The immediate threat is the Cardassians. The station was once theirs, they might want it back attempt to take it by force. Then the station would need defenses to ward them off.
But the station was never supposed to be isolated on the other side of the system, it was supposed to be in orbit of Bajor, protected by the Bajoran militia. Starfleet would have been reasonably content that having abandoned the planet and station, the Cardassians would not have been likely to attack either without due warning.
It's only the specific, unforseen circumstances of Emissary that place Deep Space Nine in a vulnerable position and open to Cardassian attack: the wormhole is discovered, the station is moved, Dukat's ship disappears, and the wormhole is gone again. Faced with a missing ship and a nonexistent wormhole, Gul Jassad not unreasonably assumed Deep Space Nine was responsible.

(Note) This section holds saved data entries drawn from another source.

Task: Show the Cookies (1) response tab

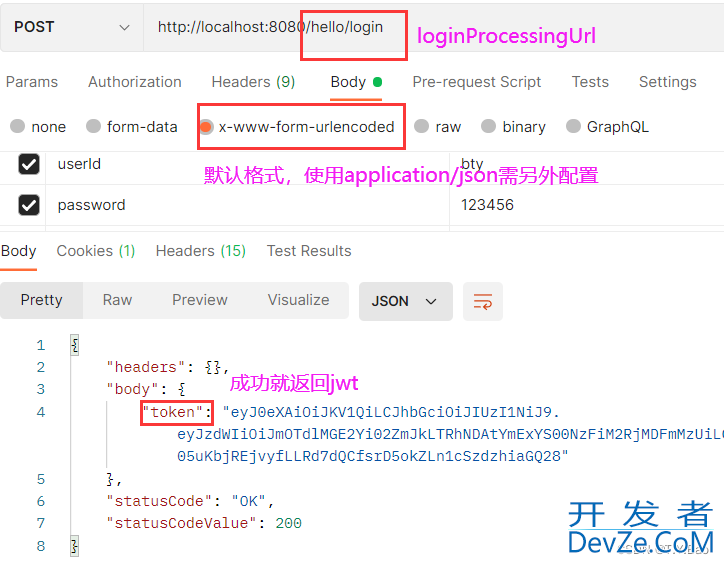Action: (96, 251)
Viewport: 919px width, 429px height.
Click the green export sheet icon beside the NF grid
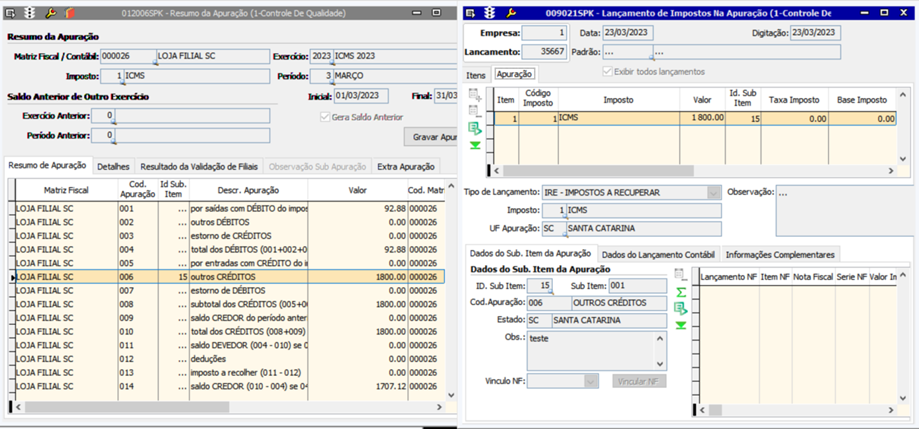(x=681, y=308)
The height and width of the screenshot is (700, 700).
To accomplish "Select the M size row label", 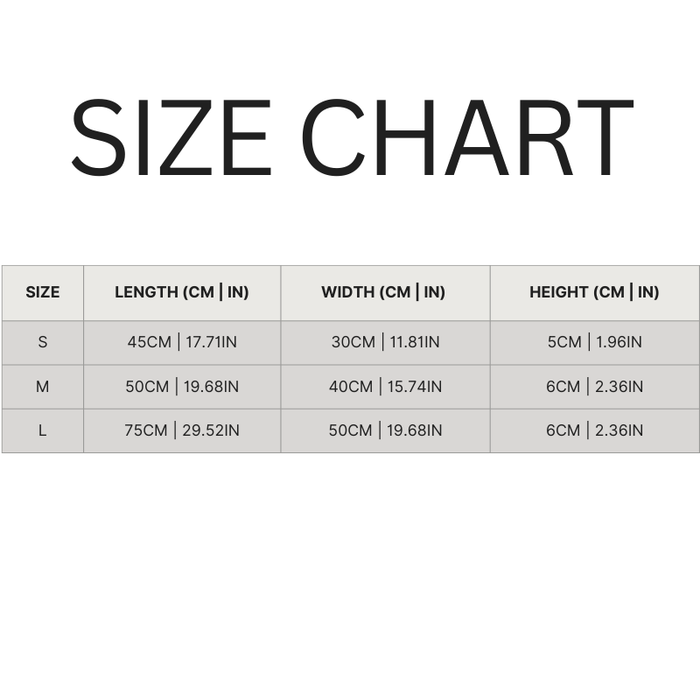I will pos(42,386).
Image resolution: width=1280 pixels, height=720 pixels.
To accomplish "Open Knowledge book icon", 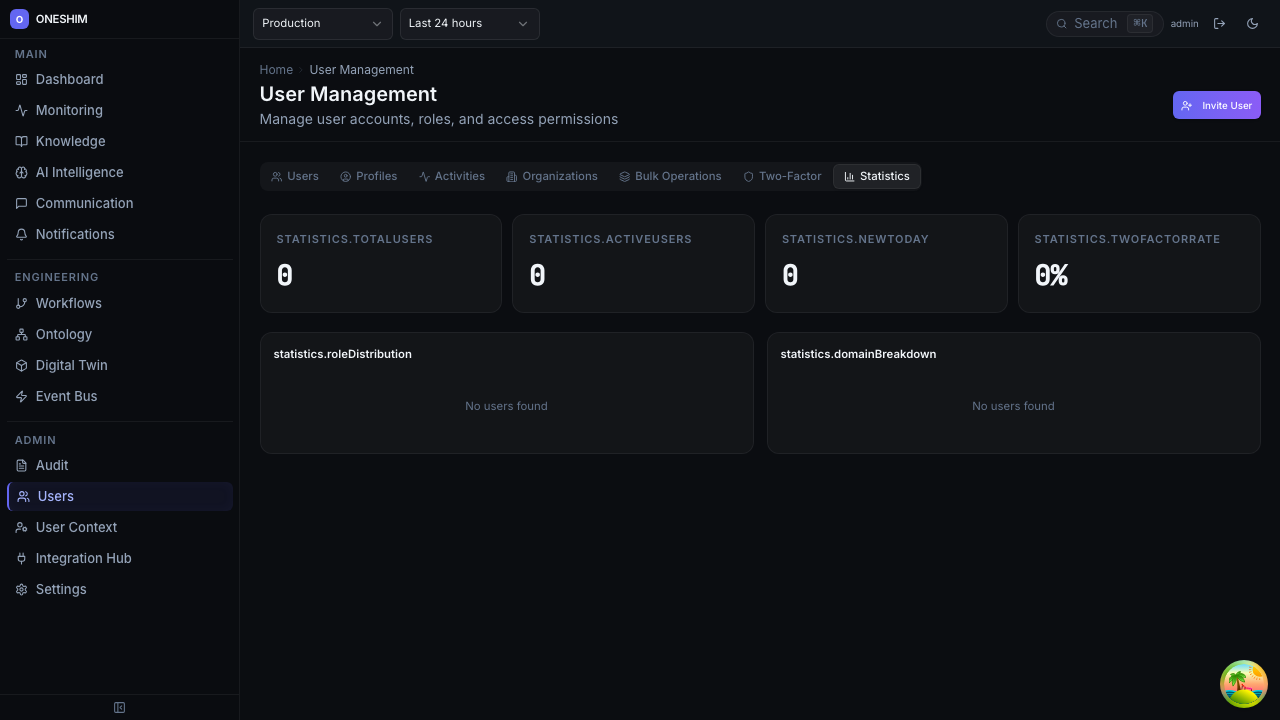I will click(21, 141).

Kira didn't have a choice but to move the station, even though it was evidently wholly unprepared for such a situation. All the evidence is there in the pilot episode - the station was wrecked, with shields barely functioning, and just the six torpedoes - I assume they were offloaded by the Enterprise along with the Runabout, at least one of which is equipped to fire them, as per dialogue from other episodes. The phaser banks were presumably drained of power or otherwise disabled, but resourceful Chief O'Brien managed to route some power through one bank to create the effect of a phaser blast, albeit only the one.
I'm sure in subsequent episodes the Cardassian phasers and photon launchers are brought back online, until the Starfleet retrofitting programme was completed.